_PROBLEM TO SOLVE_. Rewrite the lines starting at the one containing "Where should I click to: Minimize" and ending at the one containing "I will coord(71,180).", substituting "screen capture" for "screenshot" and keeping everything else the same.

_INPUT RECORDS_.
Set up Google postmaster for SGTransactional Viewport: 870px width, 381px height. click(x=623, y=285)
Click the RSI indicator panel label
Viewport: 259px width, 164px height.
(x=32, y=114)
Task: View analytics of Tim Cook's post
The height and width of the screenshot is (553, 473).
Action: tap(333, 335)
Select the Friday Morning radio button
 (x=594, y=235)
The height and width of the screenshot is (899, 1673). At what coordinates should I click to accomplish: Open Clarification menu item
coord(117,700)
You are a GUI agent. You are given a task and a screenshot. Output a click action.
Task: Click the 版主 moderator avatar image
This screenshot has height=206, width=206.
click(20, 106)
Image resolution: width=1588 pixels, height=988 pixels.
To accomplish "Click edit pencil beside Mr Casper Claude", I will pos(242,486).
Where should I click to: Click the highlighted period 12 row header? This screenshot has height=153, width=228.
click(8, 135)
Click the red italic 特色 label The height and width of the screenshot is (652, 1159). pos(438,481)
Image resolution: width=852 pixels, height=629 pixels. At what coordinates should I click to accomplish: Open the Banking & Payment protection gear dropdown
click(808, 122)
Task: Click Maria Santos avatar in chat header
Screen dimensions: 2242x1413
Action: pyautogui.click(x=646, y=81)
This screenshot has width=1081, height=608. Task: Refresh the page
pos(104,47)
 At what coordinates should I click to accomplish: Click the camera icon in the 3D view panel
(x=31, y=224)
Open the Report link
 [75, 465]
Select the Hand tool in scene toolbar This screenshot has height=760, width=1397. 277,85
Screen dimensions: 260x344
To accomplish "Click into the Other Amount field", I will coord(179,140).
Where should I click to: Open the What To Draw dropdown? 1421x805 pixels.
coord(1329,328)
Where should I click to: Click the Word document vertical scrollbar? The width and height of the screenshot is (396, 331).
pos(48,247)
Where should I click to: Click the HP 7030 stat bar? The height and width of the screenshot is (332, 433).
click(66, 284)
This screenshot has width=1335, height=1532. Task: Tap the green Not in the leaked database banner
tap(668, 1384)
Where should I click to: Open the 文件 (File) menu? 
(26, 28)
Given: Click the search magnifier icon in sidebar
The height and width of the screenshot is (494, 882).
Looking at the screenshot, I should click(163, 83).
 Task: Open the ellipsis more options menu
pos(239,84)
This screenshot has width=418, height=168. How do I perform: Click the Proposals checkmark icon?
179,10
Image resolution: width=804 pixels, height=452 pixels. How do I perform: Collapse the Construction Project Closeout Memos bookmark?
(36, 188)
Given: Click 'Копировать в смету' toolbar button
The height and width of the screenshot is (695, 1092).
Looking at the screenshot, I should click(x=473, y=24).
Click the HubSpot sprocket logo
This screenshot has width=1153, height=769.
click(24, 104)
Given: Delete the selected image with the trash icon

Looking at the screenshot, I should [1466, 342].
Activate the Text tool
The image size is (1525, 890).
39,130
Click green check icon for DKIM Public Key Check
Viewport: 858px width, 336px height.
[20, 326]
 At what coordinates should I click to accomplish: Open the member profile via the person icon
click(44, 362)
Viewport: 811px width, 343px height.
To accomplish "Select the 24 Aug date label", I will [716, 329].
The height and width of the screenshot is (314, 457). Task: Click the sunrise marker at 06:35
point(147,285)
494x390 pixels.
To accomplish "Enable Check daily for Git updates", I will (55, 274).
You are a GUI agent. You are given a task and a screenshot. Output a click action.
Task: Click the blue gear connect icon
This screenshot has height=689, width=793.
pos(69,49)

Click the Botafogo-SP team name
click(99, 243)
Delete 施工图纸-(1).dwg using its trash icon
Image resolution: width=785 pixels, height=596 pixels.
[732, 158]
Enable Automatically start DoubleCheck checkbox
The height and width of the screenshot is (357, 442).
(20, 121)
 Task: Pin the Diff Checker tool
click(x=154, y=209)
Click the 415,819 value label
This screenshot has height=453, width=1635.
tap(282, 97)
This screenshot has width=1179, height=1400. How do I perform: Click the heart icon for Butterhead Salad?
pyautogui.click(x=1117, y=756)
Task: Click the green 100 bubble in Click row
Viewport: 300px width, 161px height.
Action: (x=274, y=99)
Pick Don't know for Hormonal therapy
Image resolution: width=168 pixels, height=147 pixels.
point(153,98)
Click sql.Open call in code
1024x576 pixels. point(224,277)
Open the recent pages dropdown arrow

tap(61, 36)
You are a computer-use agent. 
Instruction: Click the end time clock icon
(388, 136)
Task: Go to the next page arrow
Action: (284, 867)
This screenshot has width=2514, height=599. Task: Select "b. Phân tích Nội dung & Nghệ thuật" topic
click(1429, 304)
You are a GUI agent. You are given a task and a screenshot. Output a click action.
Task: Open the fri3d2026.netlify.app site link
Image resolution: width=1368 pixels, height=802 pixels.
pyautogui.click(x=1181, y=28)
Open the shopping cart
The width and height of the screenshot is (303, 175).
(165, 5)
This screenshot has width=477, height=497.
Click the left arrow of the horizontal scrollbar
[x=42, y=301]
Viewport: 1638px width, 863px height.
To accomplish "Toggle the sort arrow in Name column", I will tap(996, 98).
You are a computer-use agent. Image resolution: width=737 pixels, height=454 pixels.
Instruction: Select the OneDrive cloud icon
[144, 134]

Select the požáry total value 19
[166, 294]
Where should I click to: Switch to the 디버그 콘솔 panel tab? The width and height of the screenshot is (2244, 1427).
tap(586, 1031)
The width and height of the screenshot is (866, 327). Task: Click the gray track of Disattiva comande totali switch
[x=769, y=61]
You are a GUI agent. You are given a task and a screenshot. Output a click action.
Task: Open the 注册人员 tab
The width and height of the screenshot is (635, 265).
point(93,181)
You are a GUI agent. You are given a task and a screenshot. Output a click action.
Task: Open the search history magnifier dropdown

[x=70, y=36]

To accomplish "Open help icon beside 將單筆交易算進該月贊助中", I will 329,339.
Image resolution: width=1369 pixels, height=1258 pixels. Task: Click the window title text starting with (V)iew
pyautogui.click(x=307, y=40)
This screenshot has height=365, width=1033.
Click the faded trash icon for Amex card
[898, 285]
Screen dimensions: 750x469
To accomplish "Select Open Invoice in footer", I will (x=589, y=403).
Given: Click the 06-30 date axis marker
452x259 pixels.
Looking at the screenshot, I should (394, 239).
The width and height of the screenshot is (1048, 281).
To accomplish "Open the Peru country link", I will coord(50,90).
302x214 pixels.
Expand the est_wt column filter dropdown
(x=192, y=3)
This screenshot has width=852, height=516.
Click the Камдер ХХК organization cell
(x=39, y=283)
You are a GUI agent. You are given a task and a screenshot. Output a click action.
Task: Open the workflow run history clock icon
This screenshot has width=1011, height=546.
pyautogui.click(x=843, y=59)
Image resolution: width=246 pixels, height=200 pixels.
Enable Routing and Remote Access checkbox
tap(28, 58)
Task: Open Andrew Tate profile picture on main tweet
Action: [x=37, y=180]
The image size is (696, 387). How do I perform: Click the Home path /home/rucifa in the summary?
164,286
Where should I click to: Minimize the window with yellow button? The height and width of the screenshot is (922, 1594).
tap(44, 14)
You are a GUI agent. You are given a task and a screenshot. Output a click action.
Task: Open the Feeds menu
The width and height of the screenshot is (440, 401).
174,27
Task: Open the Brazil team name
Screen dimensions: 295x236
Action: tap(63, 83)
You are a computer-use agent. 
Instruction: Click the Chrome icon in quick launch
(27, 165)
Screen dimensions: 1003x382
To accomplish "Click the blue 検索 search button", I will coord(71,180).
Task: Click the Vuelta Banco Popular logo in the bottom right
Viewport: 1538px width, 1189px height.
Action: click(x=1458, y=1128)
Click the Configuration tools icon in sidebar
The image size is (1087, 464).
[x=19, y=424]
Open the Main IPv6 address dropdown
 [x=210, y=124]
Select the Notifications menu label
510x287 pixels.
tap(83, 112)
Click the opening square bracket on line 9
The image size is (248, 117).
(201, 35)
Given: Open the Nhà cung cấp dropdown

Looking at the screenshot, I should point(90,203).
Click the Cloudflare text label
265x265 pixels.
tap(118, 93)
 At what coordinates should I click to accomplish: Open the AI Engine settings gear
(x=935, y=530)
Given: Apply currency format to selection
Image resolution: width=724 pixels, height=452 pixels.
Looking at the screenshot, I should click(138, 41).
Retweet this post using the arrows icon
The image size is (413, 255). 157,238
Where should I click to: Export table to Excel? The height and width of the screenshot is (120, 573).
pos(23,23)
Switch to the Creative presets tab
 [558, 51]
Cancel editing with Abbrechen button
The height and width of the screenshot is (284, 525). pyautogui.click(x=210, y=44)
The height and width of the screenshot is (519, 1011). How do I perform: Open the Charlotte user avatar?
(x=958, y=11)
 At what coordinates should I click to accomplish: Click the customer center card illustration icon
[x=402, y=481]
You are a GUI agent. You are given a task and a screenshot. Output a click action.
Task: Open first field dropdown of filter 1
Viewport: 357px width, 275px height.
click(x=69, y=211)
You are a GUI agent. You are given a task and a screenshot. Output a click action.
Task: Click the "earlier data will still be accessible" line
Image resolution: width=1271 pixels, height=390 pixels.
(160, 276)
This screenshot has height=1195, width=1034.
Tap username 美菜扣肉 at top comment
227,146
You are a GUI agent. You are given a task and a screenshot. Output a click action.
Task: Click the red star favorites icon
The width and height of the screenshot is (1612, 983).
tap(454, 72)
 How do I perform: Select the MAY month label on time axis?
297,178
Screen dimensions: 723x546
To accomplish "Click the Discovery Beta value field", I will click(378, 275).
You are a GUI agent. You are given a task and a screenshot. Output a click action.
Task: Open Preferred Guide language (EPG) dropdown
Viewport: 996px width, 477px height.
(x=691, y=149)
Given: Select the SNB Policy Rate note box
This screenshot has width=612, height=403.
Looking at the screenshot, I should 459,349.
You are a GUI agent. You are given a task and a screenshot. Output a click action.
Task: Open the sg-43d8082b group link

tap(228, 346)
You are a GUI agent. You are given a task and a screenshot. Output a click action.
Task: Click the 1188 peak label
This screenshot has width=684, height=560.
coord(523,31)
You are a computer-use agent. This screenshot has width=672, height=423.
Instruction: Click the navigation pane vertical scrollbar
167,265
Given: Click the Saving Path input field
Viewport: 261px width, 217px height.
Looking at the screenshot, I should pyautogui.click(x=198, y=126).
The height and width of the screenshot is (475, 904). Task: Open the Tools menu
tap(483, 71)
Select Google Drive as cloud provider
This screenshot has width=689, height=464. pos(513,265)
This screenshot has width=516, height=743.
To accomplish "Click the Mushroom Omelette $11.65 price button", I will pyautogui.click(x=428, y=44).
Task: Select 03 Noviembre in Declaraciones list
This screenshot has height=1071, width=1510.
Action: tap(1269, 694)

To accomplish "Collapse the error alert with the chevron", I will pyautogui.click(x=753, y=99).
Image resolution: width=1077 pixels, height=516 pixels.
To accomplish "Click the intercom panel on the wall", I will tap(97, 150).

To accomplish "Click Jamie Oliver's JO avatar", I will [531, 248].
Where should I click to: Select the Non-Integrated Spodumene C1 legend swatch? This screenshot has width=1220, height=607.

_RESULT FOR THIS EXERCISE_.
Where should I click to: Minimize the window with yellow button? The height and width of the screen capture is (922, 1594).
tap(44, 14)
You are a GUI agent. You are given a task and a screen capture. Output a click action.
Task: Open the Feeds menu
The width and height of the screen capture is (440, 401).
174,27
Task: Open the Brazil team name
Screen dimensions: 295x236
Action: tap(63, 83)
You are a computer-use agent. 
Instruction: Click the Chrome icon in quick launch
(27, 165)
Screen dimensions: 1003x382
To accomplish "Click the blue 検索 search button", I will coord(71,180).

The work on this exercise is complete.